There have been no cases of cancer officially linked to Zantac, the WHO says, although thousands of patients have claimed otherwise.
In 2020, Deborah Haskins of Virginia claimed that the drug, which she had been using since 2005, was responsible for her esophageal cancer.
Ms Haskins said ranitidine’s chemical structure is “intrinsically unstable” and can break down during digestion and produce the carcinogen NDMA.
Joseph Galimidi, a South Florida rabbi, sued in 2013 for compensation for injuries, pain and suffering after developing breast cancer, which is rare in men.
Galimidi said he had been taking Zantac regularly for heartburn for the previous four years.
And Mark Allan Blake of Colorado filed a lawsuit alleging that Zantac, which he began using four times a week in 1996, was responsible for causing the bladder cancer he developed in 2018.

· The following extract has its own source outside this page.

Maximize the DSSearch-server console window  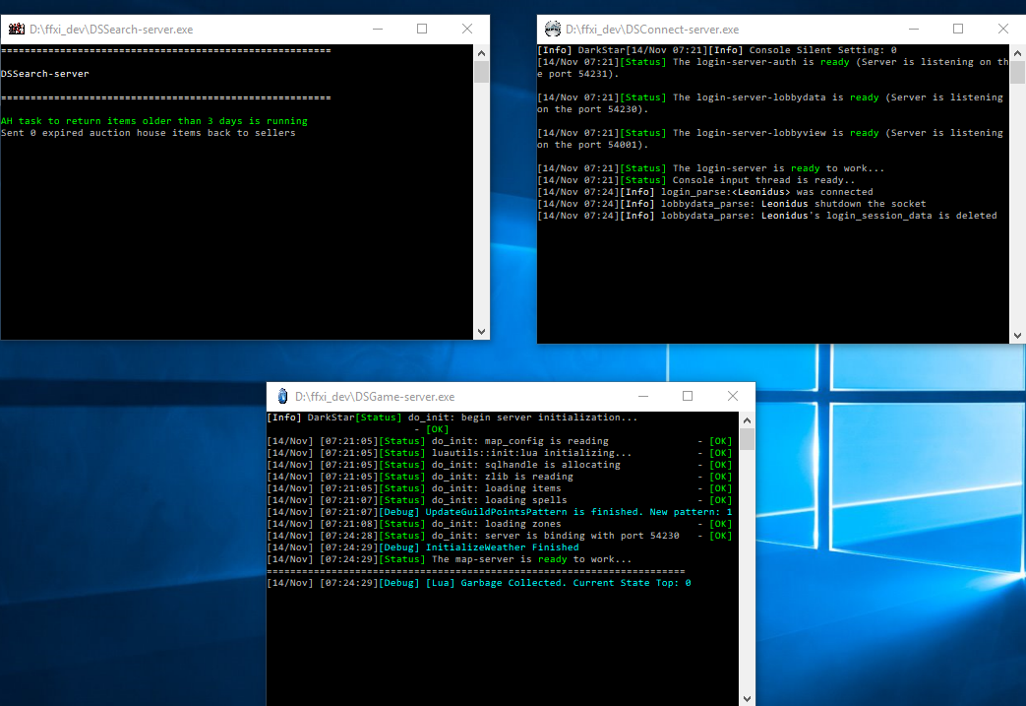[x=422, y=30]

The FDA ordered all rantidine products off shelves in 2020 and urged patients to stop taking any medications containing the ingredient.
Sanofi still faces 20,000 Zantac lawsuits in Delaware state court, where 70,000 cases have been filed against Sanofi and GSK, Pfizer and Boehringer Ingelheim.
Jennifer Moore and Brent Wisner, who are lead attorneys for the plaintiffs in the Delaware and California litigation, said Wednesday they were pleased that Sanofi had reached a settlement while litigation against other defendants continues.
“We are moving aggressively against GSK and Boehringer Ingelheim and are preparing for multiple trials in California state court this year,” Ms. Moore said.
Sanofi now markets Zantac360, a reformulated heartburn medication whose active ingredient is famotidine.